╭──

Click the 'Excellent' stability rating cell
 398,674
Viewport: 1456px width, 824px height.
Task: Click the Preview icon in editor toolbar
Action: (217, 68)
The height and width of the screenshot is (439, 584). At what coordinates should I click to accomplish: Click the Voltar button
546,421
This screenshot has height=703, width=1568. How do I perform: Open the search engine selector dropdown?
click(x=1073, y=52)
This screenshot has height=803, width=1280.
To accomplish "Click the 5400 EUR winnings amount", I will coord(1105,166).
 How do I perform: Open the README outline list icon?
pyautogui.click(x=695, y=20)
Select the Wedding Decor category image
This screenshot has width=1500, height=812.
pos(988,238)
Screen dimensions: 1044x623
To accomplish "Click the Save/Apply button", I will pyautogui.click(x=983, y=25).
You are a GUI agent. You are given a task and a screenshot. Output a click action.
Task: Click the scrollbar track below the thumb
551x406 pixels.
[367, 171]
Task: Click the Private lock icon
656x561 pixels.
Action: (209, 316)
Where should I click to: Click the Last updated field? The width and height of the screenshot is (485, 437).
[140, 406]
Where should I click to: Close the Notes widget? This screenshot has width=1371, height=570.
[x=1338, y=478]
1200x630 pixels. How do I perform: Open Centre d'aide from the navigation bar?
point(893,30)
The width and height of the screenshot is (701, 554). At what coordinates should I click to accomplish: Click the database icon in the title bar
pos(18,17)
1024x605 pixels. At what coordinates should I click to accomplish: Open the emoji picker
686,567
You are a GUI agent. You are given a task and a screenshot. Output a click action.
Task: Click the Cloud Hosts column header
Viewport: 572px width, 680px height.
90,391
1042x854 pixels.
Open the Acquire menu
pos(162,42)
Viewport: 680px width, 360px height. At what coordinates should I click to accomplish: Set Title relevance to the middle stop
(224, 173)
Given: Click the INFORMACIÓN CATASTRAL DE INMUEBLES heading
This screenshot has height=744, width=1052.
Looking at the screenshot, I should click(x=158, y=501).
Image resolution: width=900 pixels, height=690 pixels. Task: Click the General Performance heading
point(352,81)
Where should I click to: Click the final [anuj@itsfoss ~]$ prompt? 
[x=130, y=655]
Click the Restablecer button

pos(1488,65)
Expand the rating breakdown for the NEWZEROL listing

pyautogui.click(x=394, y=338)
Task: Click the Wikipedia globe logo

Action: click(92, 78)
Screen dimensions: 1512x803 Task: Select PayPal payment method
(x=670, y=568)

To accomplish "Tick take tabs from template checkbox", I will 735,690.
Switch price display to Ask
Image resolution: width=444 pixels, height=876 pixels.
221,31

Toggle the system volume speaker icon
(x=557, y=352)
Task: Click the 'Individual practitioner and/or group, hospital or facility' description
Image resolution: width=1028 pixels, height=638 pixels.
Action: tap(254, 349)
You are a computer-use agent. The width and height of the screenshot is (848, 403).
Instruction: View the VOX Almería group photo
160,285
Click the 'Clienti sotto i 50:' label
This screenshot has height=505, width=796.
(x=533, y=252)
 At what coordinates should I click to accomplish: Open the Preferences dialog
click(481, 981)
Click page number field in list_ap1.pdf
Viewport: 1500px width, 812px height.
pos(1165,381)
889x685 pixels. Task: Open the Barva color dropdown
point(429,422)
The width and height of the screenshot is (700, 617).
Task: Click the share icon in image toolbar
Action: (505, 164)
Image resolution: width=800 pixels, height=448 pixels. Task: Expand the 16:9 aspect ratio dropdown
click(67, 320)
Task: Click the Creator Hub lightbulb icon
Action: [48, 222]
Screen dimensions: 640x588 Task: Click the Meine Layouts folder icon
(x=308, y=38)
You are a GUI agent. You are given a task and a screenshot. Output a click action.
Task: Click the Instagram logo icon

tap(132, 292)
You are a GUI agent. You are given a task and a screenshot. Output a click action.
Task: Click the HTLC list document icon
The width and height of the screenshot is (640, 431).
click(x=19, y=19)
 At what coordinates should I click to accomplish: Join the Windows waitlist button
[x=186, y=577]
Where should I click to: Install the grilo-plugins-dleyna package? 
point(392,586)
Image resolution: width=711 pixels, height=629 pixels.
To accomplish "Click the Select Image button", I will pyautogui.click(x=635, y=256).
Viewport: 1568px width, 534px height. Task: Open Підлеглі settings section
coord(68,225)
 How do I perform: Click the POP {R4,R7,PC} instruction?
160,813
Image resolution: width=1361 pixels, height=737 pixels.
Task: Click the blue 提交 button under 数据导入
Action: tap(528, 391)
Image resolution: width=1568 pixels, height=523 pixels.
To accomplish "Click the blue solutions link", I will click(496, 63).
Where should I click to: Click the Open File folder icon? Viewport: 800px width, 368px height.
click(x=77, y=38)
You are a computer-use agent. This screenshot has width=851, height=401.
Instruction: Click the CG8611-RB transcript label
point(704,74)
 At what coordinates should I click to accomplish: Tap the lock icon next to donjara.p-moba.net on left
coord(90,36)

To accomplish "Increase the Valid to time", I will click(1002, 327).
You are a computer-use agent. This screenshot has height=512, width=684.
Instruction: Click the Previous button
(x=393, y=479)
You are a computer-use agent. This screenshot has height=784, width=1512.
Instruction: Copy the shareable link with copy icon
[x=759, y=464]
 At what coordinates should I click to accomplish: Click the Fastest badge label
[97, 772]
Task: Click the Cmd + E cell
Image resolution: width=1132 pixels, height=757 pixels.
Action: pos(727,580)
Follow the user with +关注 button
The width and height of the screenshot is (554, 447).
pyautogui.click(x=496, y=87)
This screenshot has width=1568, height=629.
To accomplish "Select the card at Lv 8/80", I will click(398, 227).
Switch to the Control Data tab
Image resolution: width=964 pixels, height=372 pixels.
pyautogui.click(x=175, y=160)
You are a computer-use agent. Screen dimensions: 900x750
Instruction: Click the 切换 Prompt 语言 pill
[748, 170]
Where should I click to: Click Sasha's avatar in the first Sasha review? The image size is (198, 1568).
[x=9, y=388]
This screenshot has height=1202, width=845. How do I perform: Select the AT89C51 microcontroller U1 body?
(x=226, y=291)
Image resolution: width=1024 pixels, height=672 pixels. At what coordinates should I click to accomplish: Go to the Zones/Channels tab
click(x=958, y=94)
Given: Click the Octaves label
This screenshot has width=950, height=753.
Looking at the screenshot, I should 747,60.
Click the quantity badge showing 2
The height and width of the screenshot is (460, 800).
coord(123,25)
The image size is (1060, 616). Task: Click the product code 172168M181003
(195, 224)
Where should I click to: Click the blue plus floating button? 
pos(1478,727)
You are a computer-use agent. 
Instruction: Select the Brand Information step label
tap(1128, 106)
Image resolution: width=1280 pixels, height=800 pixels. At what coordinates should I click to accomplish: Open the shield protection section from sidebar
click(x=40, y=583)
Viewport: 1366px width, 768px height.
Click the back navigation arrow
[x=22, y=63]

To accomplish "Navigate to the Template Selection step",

╰──

- [Work required]
Recopy all of the records verbatim.

- [Reply to the task]
Click the 'Excellent' stability rating cell
 398,674
Viewport: 1456px width, 824px height.
Task: Click the Preview icon in editor toolbar
Action: (217, 68)
The height and width of the screenshot is (439, 584). At what coordinates should I click to accomplish: Click the Voltar button
546,421
This screenshot has height=703, width=1568. How do I perform: Open the search engine selector dropdown?
click(x=1073, y=52)
This screenshot has height=803, width=1280.
To accomplish "Click the 5400 EUR winnings amount", I will coord(1105,166).
 How do I perform: Open the README outline list icon?
pyautogui.click(x=695, y=20)
Select the Wedding Decor category image
This screenshot has width=1500, height=812.
pos(988,238)
Screen dimensions: 1044x623
To accomplish "Click the Save/Apply button", I will pyautogui.click(x=983, y=25).
You are a GUI agent. You are given a task and a screenshot. Output a click action.
Task: Click the scrollbar track below the thumb
551x406 pixels.
[367, 171]
Task: Click the Private lock icon
656x561 pixels.
Action: (209, 316)
Where should I click to: Click the Last updated field? The width and height of the screenshot is (485, 437).
[140, 406]
Where should I click to: Close the Notes widget? This screenshot has width=1371, height=570.
[x=1338, y=478]
1200x630 pixels. How do I perform: Open Centre d'aide from the navigation bar?
point(893,30)
The width and height of the screenshot is (701, 554). At what coordinates should I click to accomplish: Click the database icon in the title bar
pos(18,17)
1024x605 pixels. At what coordinates should I click to accomplish: Open the emoji picker
686,567
You are a GUI agent. You are given a task and a screenshot. Output a click action.
Task: Click the Cloud Hosts column header
Viewport: 572px width, 680px height.
90,391
1042x854 pixels.
Open the Acquire menu
pos(162,42)
Viewport: 680px width, 360px height. At what coordinates should I click to accomplish: Set Title relevance to the middle stop
(224, 173)
Given: Click the INFORMACIÓN CATASTRAL DE INMUEBLES heading
This screenshot has height=744, width=1052.
Looking at the screenshot, I should click(x=158, y=501).
Image resolution: width=900 pixels, height=690 pixels. Task: Click the General Performance heading
point(352,81)
Where should I click to: Click the final [anuj@itsfoss ~]$ prompt? 
[x=130, y=655]
Click the Restablecer button

pos(1488,65)
Expand the rating breakdown for the NEWZEROL listing

pyautogui.click(x=394, y=338)
Task: Click the Wikipedia globe logo

Action: click(92, 78)
Screen dimensions: 1512x803 Task: Select PayPal payment method
(x=670, y=568)

To accomplish "Tick take tabs from template checkbox", I will 735,690.
Switch price display to Ask
Image resolution: width=444 pixels, height=876 pixels.
221,31

Toggle the system volume speaker icon
(x=557, y=352)
Task: Click the 'Individual practitioner and/or group, hospital or facility' description
Image resolution: width=1028 pixels, height=638 pixels.
Action: tap(254, 349)
You are a computer-use agent. The width and height of the screenshot is (848, 403).
Instruction: View the VOX Almería group photo
160,285
Click the 'Clienti sotto i 50:' label
This screenshot has height=505, width=796.
(x=533, y=252)
 At what coordinates should I click to accomplish: Open the Preferences dialog
click(481, 981)
Click page number field in list_ap1.pdf
Viewport: 1500px width, 812px height.
pos(1165,381)
889x685 pixels. Task: Open the Barva color dropdown
point(429,422)
The width and height of the screenshot is (700, 617).
Task: Click the share icon in image toolbar
Action: (505, 164)
Image resolution: width=800 pixels, height=448 pixels. Task: Expand the 16:9 aspect ratio dropdown
click(67, 320)
Task: Click the Creator Hub lightbulb icon
Action: [48, 222]
Screen dimensions: 640x588 Task: Click the Meine Layouts folder icon
(x=308, y=38)
You are a GUI agent. You are given a task and a screenshot. Output a click action.
Task: Click the Instagram logo icon

tap(132, 292)
You are a GUI agent. You are given a task and a screenshot. Output a click action.
Task: Click the HTLC list document icon
The width and height of the screenshot is (640, 431).
click(x=19, y=19)
 At what coordinates should I click to accomplish: Join the Windows waitlist button
[x=186, y=577]
Where should I click to: Install the grilo-plugins-dleyna package? 
point(392,586)
Image resolution: width=711 pixels, height=629 pixels.
To accomplish "Click the Select Image button", I will pyautogui.click(x=635, y=256).
Viewport: 1568px width, 534px height. Task: Open Підлеглі settings section
coord(68,225)
 How do I perform: Click the POP {R4,R7,PC} instruction?
160,813
Image resolution: width=1361 pixels, height=737 pixels.
Task: Click the blue 提交 button under 数据导入
Action: tap(528, 391)
Image resolution: width=1568 pixels, height=523 pixels.
To accomplish "Click the blue solutions link", I will click(496, 63).
Where should I click to: Click the Open File folder icon? Viewport: 800px width, 368px height.
click(x=77, y=38)
You are a computer-use agent. This screenshot has width=851, height=401.
Instruction: Click the CG8611-RB transcript label
point(704,74)
 At what coordinates should I click to accomplish: Tap the lock icon next to donjara.p-moba.net on left
coord(90,36)

To accomplish "Increase the Valid to time", I will click(1002, 327).
You are a computer-use agent. This screenshot has height=512, width=684.
Instruction: Click the Previous button
(x=393, y=479)
You are a computer-use agent. This screenshot has height=784, width=1512.
Instruction: Copy the shareable link with copy icon
[x=759, y=464]
 At what coordinates should I click to accomplish: Click the Fastest badge label
[97, 772]
Task: Click the Cmd + E cell
Image resolution: width=1132 pixels, height=757 pixels.
Action: pos(727,580)
Follow the user with +关注 button
The width and height of the screenshot is (554, 447).
pyautogui.click(x=496, y=87)
This screenshot has width=1568, height=629.
To accomplish "Select the card at Lv 8/80", I will click(398, 227).
Switch to the Control Data tab
Image resolution: width=964 pixels, height=372 pixels.
pyautogui.click(x=175, y=160)
You are a computer-use agent. Screen dimensions: 900x750
Instruction: Click the 切换 Prompt 语言 pill
[748, 170]
Where should I click to: Click Sasha's avatar in the first Sasha review? The image size is (198, 1568).
[x=9, y=388]
This screenshot has height=1202, width=845. How do I perform: Select the AT89C51 microcontroller U1 body?
(x=226, y=291)
Image resolution: width=1024 pixels, height=672 pixels. At what coordinates should I click to accomplish: Go to the Zones/Channels tab
click(x=958, y=94)
Given: Click the Octaves label
This screenshot has width=950, height=753.
Looking at the screenshot, I should 747,60.
Click the quantity badge showing 2
The height and width of the screenshot is (460, 800).
coord(123,25)
The image size is (1060, 616). Task: Click the product code 172168M181003
(195, 224)
Where should I click to: Click the blue plus floating button? 
pos(1478,727)
You are a computer-use agent. 
Instruction: Select the Brand Information step label
tap(1128, 106)
Image resolution: width=1280 pixels, height=800 pixels. At what coordinates should I click to accomplish: Open the shield protection section from sidebar
click(x=40, y=583)
Viewport: 1366px width, 768px height.
Click the back navigation arrow
[x=22, y=63]

To accomplish "Navigate to the Template Selection step",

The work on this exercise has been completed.